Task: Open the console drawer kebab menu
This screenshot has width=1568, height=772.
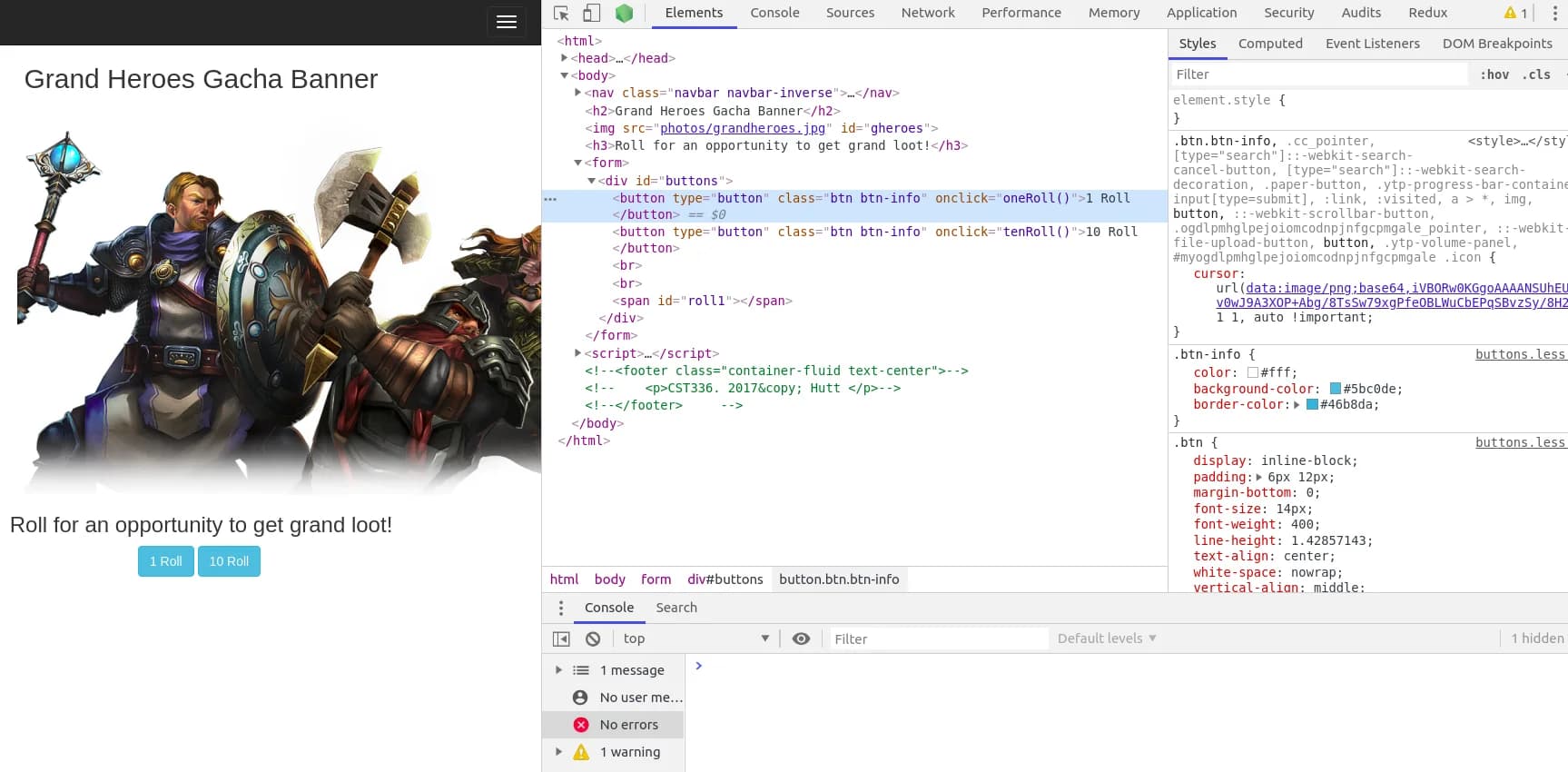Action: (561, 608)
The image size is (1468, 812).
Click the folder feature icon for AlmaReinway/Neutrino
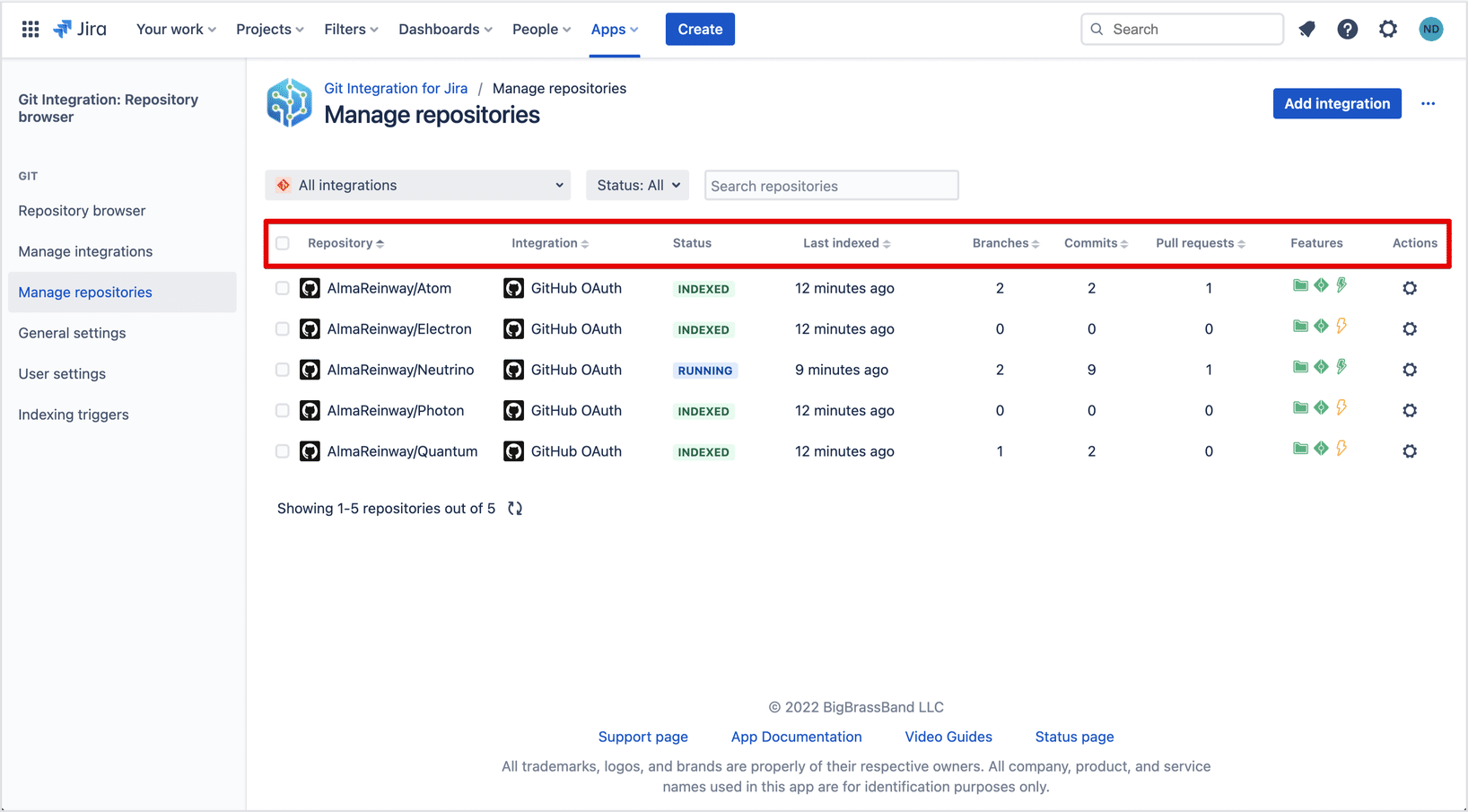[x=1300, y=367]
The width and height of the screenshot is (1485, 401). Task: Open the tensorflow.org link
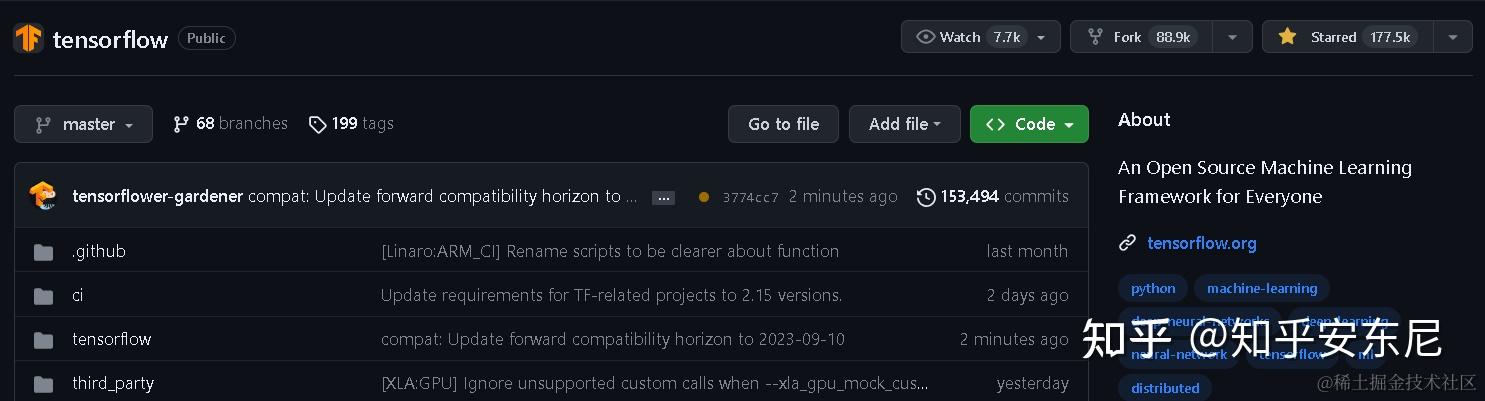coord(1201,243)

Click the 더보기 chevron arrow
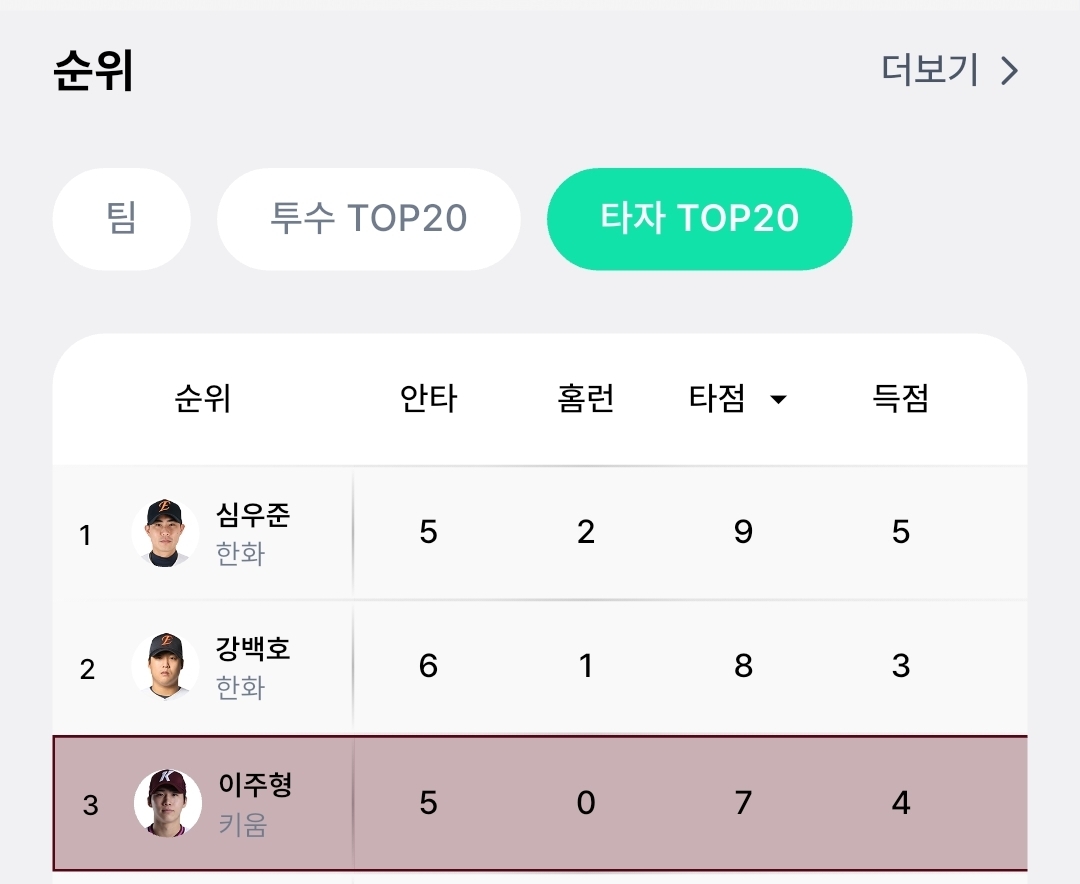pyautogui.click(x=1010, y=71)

> [WHAT TO WORK ON] Repeat every entry above exactly as written and omit any pictures it holds.

> [WRITTEN RESPONSE]
Task: Open the console drawer kebab menu
This screenshot has width=1568, height=772.
Action: (561, 608)
The image size is (1468, 812).
Click the folder feature icon for AlmaReinway/Neutrino
[x=1300, y=367]
The width and height of the screenshot is (1485, 401). Task: Open the tensorflow.org link
coord(1201,243)

Click the 더보기 chevron arrow
pyautogui.click(x=1010, y=71)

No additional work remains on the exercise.